Non, « les riches » ne paient pas moins d’impôts : ils financent déjà l’essentiel de l’impôt sur le revenu et une large part de notre modèle social. Les données fiscales les plus récentes montrent une concentration très forte de l’impôt sur le revenu (IR) en haut de la distribution : en 2022, le dernier décile (les 10 % les plus aisés) acquitte environ 74 % de la recette d’IR, et les 0,1 % les plus hauts revenus à eux seuls environ 22 % du total d’IR payé par ce dernier décile (soit 10,7 Md€).
Passer la publicitéLes publications de la DGFIP (Direction générale des finances publiques) confirment cette asymétrie : en 2022, les 10 % les plus aisés ont payé 15 300 € d’IR en moyenne quand les 10 % les plus modestes perçoivent un crédit d’impôt net (–32 €). C’est la définition même d’un impôt très concentré et progressif. Quant à l’idée popularisée par les promoteurs de la taxe que « les milliardaires paient un taux effectif inférieur au reste de la population », elle repose sur une mesure dite du « revenu économique » qui capitalise des plus-values latentes non réalisées (donc non taxées dans la plupart des systèmes fiscaux).

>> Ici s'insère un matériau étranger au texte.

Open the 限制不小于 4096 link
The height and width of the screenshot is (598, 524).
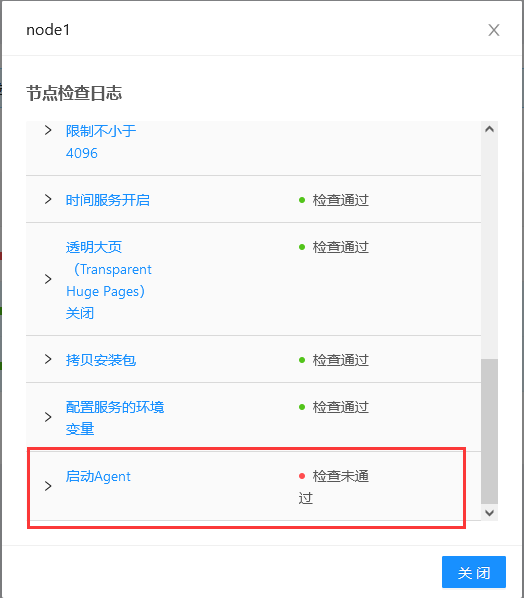[x=101, y=142]
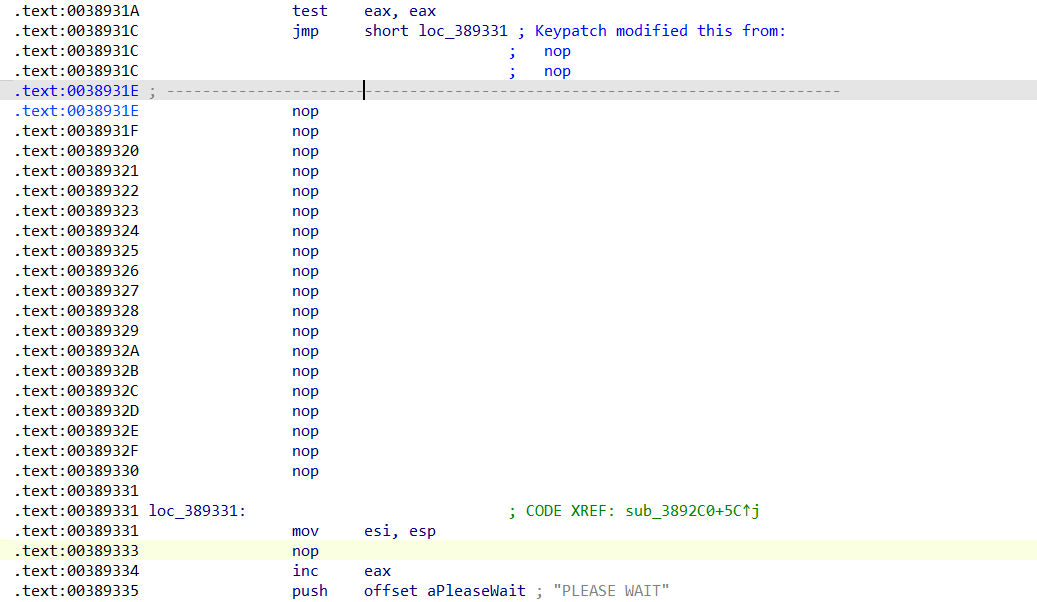
Task: Click the nop on highlighted line 00389333
Action: (x=305, y=551)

C’est un choix méthodologique contesté : l’IPP rappelle par exemple que, pour les très hauts patrimoines, l’impôt sur les sociétés devient la composante centrale de la fiscalité payée au niveau du groupe, ce qui complique fortement toute comparaison entre le « taux effectif des ménages » et le « reste de la population ». Autrement dit, comparer un taux qui inclut des gains non imposés à ce jour à des revenus effectivement taxés est une comparaison non symétrique.
Les estimations de Zucman et du NFP situent les recettes de la taxe entre 15 et 25 Md€. Or la dépense publique en 2024 s’élève à 1 670 Md€, pour un déficit de 169 Md€. Même 25 Md€, dans le meilleur des cas, ne représenteraient que 1,5 % de la dépense et 15 % du déficit. Plus important : plusieurs économistes (Aghion, Gollier, Taugourdeau, etc.) estiment que le rendement effectif serait bien inférieur au rendement mécanique en raison des ajustements comportementaux (optimisation, changement de résidence fiscale, arbitrages d’actifs). En appliquant les élasticités observées dans la littérature, ils concluent à 5 Md€ seulement de recettes, loin des montants annoncés.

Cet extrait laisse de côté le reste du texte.